Tudingan Amerika dan Bantahan Petinggi JAT

Ketua Harian JAT, Muhammad Achwan (tengah)
Sumber :
  • VIVAnews/ Fajar Sodiq

VIVAnews – Juru bicara Jemaah Ansharut Tauhid (JAT), Son Hadi bin Muhadjir, meradang. Ia mempertanyakan keputusan Departemen Luar Negeri Amerika Serikat yang memasukkan namanya ke dalam daftar teroris yang mempunyai hubungan dengan Al Qaeda.

“Mengapa nama saya kok bisa masuk daftar itu? Apa urusannya?” kata Son Hadi kepada VIVAnews, Jumat 24 Februari 2012. Ia juga heran dengan kebijakan AS yang memasukkan JAT ke dalam daftar Organisasi Teroris Internasional per Kamis, 23 Februari 2012, waktu setempat

Keheranan senada diungkapkan oleh pengurus JAT Abdul Rahim Ba’asyir yang juga dimasukkan AS ke dalam daftar hitam teroris. “Bukti mereka apa? Dari dulu Amerika selalu mencari alasan untuk memukul gerakan aktivis yang ingin menegakkan Islam,” ujar putra Abu Bakar Ba’asyir itu.

Daftar Kesalahan JAT Versi Amerika

Kamis waktu setempat, Departemen Luar Negeri AS menyatakan Jemaah Ansharut Tauhid sebagai organisasi teroris. Pernyataan ini diikuti oleh langkah Departemen Keuangan AS yang memblokir seluruh akses keuangan atas tiga pimpinan JAT – Mochammad Achwan, Son Hadi bin Muhadjir, dan Abdul Rosyid Ridho Ba'asyir.

Ketiganya dimasukkan AS ke dalam daftar hitam sehingga akses keuangan internasional mereka diputus.

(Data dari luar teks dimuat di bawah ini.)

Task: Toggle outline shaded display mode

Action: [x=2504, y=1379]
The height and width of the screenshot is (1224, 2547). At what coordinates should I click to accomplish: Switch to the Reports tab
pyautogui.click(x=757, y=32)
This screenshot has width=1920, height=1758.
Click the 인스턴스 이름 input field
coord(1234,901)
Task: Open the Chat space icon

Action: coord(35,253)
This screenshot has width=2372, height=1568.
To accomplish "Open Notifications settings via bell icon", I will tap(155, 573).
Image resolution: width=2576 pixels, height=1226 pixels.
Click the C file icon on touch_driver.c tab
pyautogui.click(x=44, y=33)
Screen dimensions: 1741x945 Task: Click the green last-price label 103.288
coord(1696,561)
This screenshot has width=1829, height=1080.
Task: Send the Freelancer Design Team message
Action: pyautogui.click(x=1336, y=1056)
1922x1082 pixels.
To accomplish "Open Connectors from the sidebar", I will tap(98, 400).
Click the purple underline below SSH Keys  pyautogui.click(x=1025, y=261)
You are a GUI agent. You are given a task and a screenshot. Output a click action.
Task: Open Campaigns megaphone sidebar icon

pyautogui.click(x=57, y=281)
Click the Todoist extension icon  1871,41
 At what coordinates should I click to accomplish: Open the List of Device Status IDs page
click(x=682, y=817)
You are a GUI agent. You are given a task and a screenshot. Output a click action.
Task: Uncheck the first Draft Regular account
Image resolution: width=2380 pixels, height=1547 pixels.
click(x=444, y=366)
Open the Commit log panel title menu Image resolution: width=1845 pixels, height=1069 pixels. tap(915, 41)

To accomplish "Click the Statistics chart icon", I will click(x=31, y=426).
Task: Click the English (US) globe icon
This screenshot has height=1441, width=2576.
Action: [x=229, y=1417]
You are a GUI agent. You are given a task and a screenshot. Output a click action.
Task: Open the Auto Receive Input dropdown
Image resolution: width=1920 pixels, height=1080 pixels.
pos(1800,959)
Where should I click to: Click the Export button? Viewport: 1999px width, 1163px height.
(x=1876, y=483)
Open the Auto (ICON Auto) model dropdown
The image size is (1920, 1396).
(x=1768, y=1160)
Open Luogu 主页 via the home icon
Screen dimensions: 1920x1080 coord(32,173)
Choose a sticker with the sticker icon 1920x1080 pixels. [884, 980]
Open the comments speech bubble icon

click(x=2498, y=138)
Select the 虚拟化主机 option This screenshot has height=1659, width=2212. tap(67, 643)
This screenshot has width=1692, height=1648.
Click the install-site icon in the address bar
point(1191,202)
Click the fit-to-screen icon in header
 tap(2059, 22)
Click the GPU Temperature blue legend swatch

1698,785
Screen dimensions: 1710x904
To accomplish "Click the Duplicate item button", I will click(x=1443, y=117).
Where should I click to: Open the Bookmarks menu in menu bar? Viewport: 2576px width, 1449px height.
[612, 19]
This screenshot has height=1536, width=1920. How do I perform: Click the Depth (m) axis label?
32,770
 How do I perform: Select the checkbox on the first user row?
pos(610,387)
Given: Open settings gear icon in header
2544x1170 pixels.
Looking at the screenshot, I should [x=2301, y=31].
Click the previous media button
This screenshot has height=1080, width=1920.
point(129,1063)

Warga dan seluruh perusahaan AS dilarang terlibat transaksi dengan mereka. Semua properti di AS yang ada dalam penguasaan atau pengendalian warga AS yang mempunyai hubungan dengan ketiga pimpinan JAT itu pun diblokir.

Pertanyaannya, kenapa AS sampai memasukkan JAT ke dalam daftar organisasi teroris? The Wall Street Journal melaporkan, Departemen Luar Negeri AS menilai JAT bertanggung jawab atas sejumlah serangan terkoordinasi terhadap warga sipil, polisi, dan personel militer di Indonesia. JAT juga dituding memperoleh senjata dengan merampok bank dan melancarkan berbagai kegiatan kriminal lain dengan menggunakan senjata, pistol, dan materi-materi peledak.

Salah satu kasus yang menurut AS melibatkan JAT terjadi pada akhir tahun lalu, ketika pengebom bunuh diri meledakkan bom di dalam gereja di Jawa Tengah yang menewaskan pelaku dan melukai puluhan lainnya. “Polisi Indonesia menahan anggota JAT yang tersangkut kasus ini dan mengungkap adanya rencana pengeboman bunuh diri lainnya,” ujar rilis Deplu AS.

Pemerintah AS bahkan menuding JAT berupaya membentuk kekalifahan di Indonesia. Selain itu, Abu Bakar Ba'asyir sebagai pendiri dan pemimpin JAT dianggap berperan dalam membentuk Jemaah Islamiyah – kelompok militan di Asia Tenggara yang terkait dengan jaringan teroris Al Qaeda.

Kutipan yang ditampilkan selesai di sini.